Russian Prime Minister outlines the economic part of his election program

The Vedomosti business daily published another article by Russian Prime Minister and candidate for presidency Vladimir Putin entitled “Our economic tasks” and several comments on the issue.

The economic part of Vladimir Putin’s election program looks like a composition of prime minister’s recent statements, the daily said in its editorial. The article also contains some news, for instance the initiatives to put on public discussion state procurements exceeding 1 billion roubles and to include expensive cars into the list of cars subjected to a luxury tax.

Two things hit the eye, Vedomosti wrote. First, Putin speaks about the economy and primarily about the control over resources. The head of government defends his policy of resource concentration under the government’s control. Later he recognized partial failure (“most of the integrated structures had not become globally competitive”) and proposed to hold “an audit of these projects’ viability.”

Second, and this is more important that the economy for Putin is first of all a boring chapter in a textbook carefully separated from the chapter entitled “politics.” Meanwhile, if there is some public consent in Russia, this consent is that the economy without political reforms will not develop. Russia will be unable to resolve its key economic problems through duties, tax maneuvers and amendments to the law on state procurement. This is not what the president should talk about.

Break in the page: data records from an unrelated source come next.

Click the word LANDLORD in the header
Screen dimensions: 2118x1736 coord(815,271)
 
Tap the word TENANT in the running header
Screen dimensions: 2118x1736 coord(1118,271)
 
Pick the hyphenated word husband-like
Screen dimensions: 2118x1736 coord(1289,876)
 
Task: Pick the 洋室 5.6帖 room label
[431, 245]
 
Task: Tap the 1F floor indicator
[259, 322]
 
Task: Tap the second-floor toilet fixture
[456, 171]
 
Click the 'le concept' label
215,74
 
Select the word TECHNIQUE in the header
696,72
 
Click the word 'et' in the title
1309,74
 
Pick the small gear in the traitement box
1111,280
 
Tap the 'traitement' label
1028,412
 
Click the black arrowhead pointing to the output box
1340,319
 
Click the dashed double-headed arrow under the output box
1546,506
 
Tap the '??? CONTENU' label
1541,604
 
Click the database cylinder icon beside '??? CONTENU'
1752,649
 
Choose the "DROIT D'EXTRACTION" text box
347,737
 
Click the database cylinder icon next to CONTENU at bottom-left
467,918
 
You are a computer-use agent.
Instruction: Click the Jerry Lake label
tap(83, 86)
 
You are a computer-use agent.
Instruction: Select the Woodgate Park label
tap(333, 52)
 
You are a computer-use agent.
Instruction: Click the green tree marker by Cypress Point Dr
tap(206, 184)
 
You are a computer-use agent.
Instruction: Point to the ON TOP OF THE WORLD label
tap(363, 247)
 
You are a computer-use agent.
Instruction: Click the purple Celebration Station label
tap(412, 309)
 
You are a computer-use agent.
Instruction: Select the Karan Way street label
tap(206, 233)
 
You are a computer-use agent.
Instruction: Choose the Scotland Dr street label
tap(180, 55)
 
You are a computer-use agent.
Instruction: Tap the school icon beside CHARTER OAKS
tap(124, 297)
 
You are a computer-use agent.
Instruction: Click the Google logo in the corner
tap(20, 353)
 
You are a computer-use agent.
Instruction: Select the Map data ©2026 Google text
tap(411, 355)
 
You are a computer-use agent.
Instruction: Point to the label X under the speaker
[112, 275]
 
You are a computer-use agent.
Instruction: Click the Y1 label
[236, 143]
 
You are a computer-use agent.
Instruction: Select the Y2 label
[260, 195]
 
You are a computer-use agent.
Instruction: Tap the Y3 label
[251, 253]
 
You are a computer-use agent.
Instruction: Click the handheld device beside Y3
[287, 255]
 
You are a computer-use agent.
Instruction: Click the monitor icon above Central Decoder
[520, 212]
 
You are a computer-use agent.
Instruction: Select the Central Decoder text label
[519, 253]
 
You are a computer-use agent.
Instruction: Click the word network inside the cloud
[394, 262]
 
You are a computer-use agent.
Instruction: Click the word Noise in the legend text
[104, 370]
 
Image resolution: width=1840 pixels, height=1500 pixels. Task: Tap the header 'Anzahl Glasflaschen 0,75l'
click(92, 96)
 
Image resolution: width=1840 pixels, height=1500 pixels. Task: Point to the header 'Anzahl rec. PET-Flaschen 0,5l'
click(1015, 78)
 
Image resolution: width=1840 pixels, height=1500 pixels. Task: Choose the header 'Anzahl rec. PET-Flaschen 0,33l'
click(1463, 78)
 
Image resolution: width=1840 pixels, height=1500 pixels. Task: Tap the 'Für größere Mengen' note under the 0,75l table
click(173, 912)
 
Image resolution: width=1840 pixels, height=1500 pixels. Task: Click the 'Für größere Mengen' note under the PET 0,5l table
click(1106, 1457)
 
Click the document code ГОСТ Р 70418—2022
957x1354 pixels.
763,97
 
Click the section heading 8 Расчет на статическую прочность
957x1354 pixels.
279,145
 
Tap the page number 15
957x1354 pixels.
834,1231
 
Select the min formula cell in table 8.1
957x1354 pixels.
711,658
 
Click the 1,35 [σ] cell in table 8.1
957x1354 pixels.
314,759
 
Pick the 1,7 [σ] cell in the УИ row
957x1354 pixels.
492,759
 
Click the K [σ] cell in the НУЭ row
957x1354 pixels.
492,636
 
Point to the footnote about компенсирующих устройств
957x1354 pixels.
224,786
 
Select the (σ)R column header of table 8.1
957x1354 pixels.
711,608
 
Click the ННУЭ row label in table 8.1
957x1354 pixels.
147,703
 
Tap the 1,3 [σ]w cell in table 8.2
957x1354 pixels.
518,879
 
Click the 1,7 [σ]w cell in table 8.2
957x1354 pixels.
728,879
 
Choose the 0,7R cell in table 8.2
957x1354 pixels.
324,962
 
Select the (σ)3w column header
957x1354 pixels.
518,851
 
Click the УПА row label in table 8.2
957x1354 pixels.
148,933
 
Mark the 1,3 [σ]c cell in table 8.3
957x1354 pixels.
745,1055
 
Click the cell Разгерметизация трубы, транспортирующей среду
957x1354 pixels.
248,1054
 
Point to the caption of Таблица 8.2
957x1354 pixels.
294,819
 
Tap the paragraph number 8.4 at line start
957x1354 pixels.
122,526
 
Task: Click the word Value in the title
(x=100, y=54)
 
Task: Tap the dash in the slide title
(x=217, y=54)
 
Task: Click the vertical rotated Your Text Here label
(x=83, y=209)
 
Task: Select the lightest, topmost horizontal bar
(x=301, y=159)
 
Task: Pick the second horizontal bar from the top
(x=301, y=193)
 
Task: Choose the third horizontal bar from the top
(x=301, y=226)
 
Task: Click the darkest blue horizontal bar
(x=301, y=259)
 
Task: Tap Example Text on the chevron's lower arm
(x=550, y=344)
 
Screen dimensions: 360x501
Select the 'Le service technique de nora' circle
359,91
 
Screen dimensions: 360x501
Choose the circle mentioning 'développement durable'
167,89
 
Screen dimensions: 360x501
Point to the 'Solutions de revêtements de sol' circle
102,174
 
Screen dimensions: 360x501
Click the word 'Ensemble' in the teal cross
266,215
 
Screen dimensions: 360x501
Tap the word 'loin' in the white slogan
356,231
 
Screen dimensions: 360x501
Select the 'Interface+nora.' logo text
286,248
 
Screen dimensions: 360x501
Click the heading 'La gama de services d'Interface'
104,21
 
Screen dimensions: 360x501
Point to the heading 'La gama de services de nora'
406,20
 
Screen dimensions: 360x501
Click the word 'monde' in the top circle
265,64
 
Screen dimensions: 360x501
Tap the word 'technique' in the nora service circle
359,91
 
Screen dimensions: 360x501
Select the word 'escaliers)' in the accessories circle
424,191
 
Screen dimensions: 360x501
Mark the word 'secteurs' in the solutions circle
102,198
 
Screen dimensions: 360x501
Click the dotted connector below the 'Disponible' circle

Putin mentioned the institutional reform and – this is the presidential level of the talk – only in connection with the need to attract capital, and even as a secondary point. He walked through it briefly “we should change the state, executive and judicial authorities in Russia.” This is of course, not a secondary point and not a technological task, this is a primary point and a systemic task. Putin’s refusal to notice it will not help much: in any case he or somebody else should engage in this business.

Putin pinned hopes for the country’s development not with “the new industrialization” what he mentioned earlier, but with the ability to overcome the technological lag and the creation of own technologies. This means that the party of institutions exerts an influence on the prime minister, which is good. Putin considers universities a key to resolving this task. It’s sad that he continues to have illusions about the level of education and science in Russia (“the high level of the population’s education; huge heritage of the fundamental science”). May be, it would be just to say this some 12 years ago, but a huge growth of pseudo high education institutions and mass brain drain of Russian scientists and researchers caused degradation in education and science, the daily underlined.